Robert A. Cain, DO, FACOI, FAODME: If you go back to the origins of osteopathic medicine, and I've referred to these tenets or principles, as I said, one of the first tenets is the the idea that the individual in front of you, the person that you're going to take care of, is a combination of body, mind and spirit. So from the very beginning of medical school, we try to embed that into the training and into the mindset of the students. We expose them throughout medical school, both in the first two years, where they're predominantly in the classroom, and then in the third and fourth years as well, to primary care physicians and to settings that promote primary care. Now that's not because we expect everybody to become a primary care physician. But what we think, and certainly data help to support this, is that if you train someone with a generalist mindset, they actually perform better even as specialists later on. It gives them a real appreciation of what that entire system needs to be. Sometimes I refer to that as a complexivist mindset, right? Rather than breaking things down into their smaller parts, we want to think about how they actually go together. So I don't think it's a surprise that at the end of medical school that impacts students going into primary care. But the fact that our schools emphasize the importance of primary care throughout the four years of the experience, so that we're sort of trying to nudge students in that direction. We also try to select them so that we think the raw materials are there for people who may be willing to enter primary care. And I think the data, as we just talked about, show that we've done a pretty good job.

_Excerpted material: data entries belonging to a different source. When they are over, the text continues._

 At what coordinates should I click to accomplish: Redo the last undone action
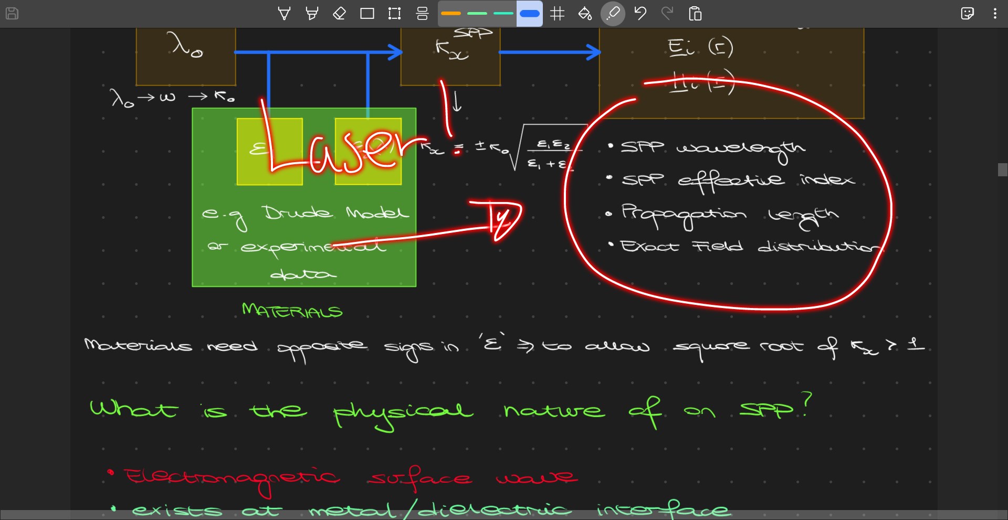pos(668,13)
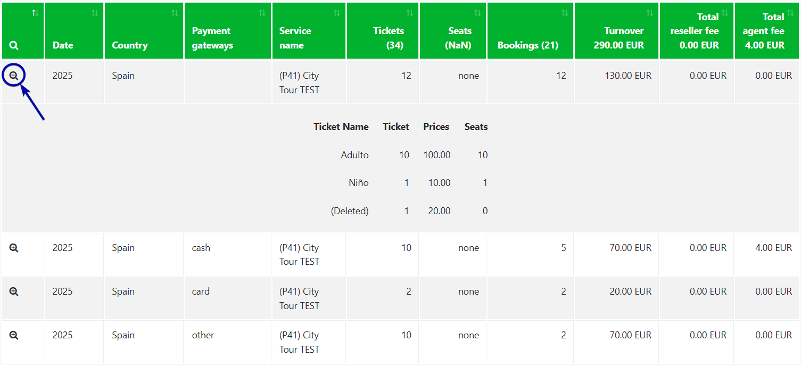Click the Bookings (21) column header
The width and height of the screenshot is (801, 365).
(527, 45)
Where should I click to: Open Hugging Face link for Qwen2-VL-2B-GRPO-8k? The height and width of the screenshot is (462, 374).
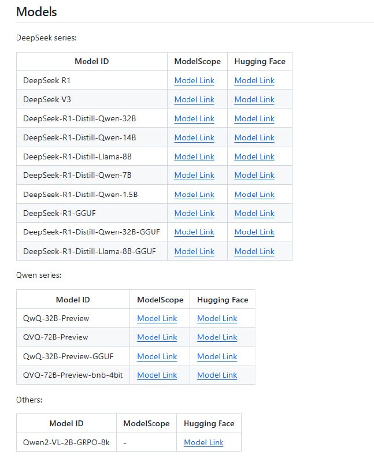tap(203, 442)
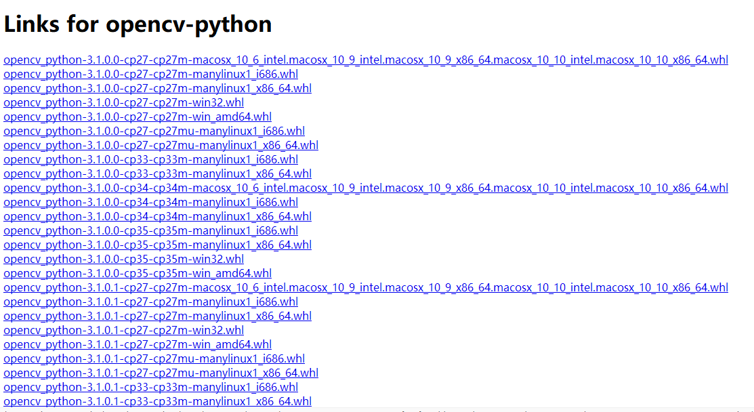Download opencv_python-3.1.0.0 cp27 macosx intel wheel

[x=366, y=60]
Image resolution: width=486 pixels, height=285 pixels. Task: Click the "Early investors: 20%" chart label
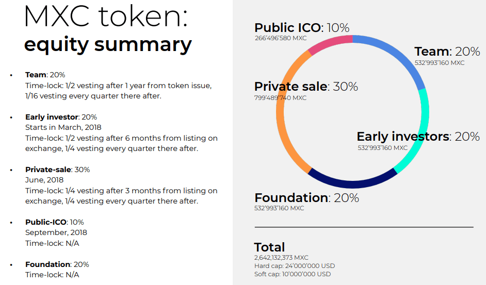418,137
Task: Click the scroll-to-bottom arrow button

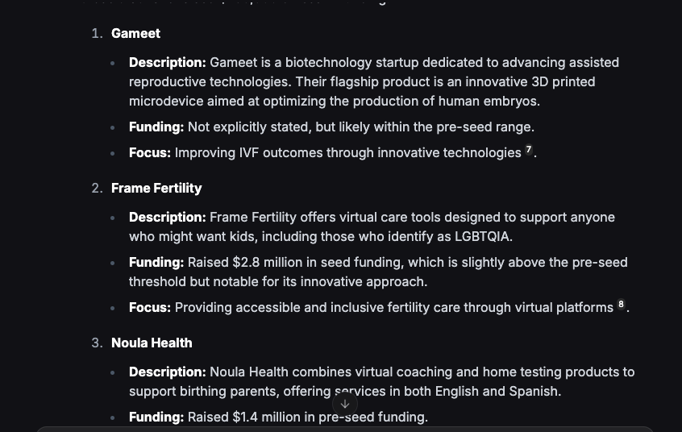Action: (x=345, y=404)
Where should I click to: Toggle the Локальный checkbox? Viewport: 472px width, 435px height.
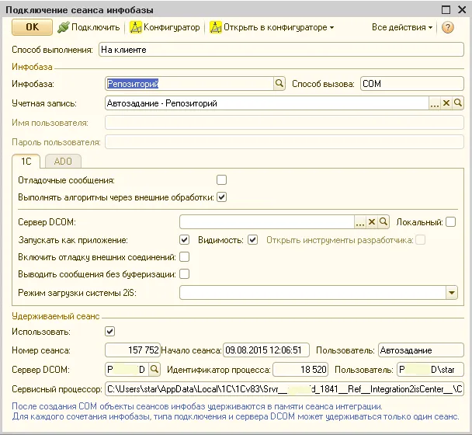451,222
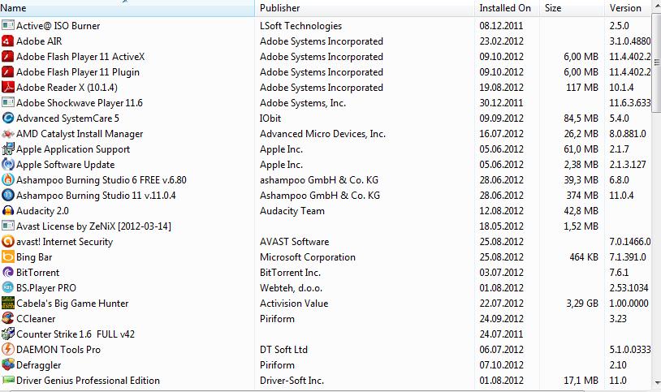661x392 pixels.
Task: Sort by Installed On date column
Action: [x=504, y=8]
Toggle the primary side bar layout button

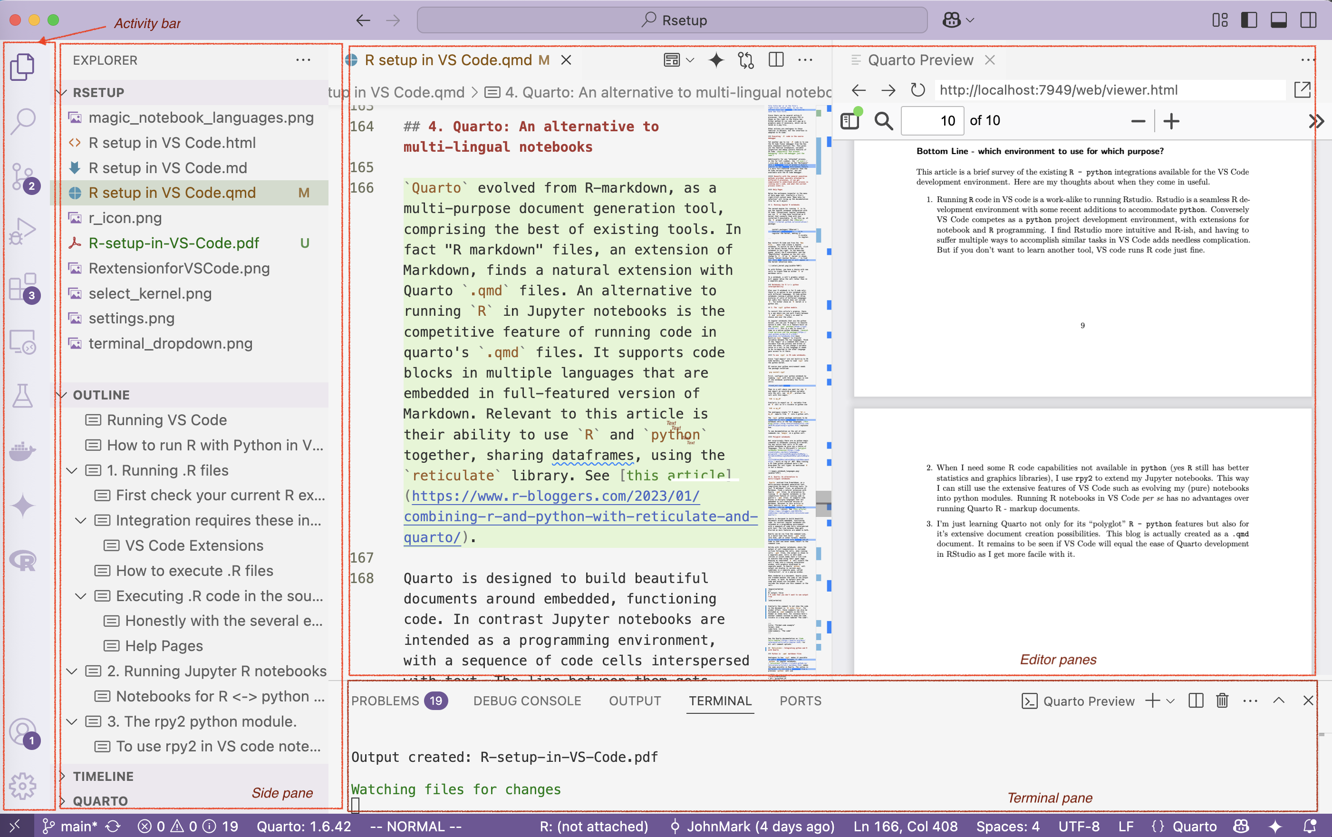1248,20
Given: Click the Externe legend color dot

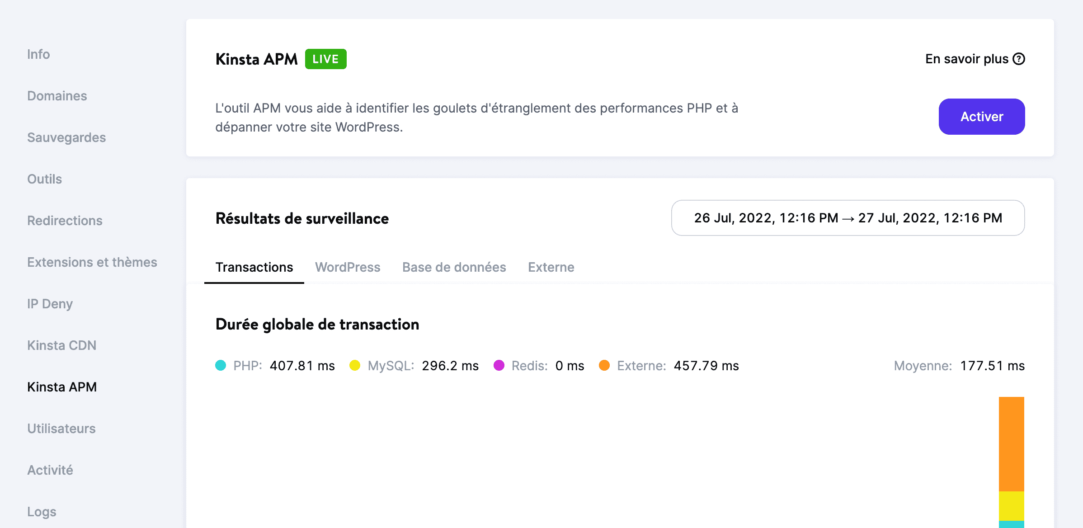Looking at the screenshot, I should coord(605,365).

The question is, what's going to hold true for the future? And I think the challenge is, we're swimming upstream in this space. The forces around us in the system have, until recently, not really supported primary care and work to push people away from that particular space. So we continue to advocate for better reimbursement for primary care physicians, for better working conditions for primary care physicians, for better respect for primary care physicians. And if we can elevate those things, and we continue to do the things I talked about, hopefully we can keep our numbers high as we go forward.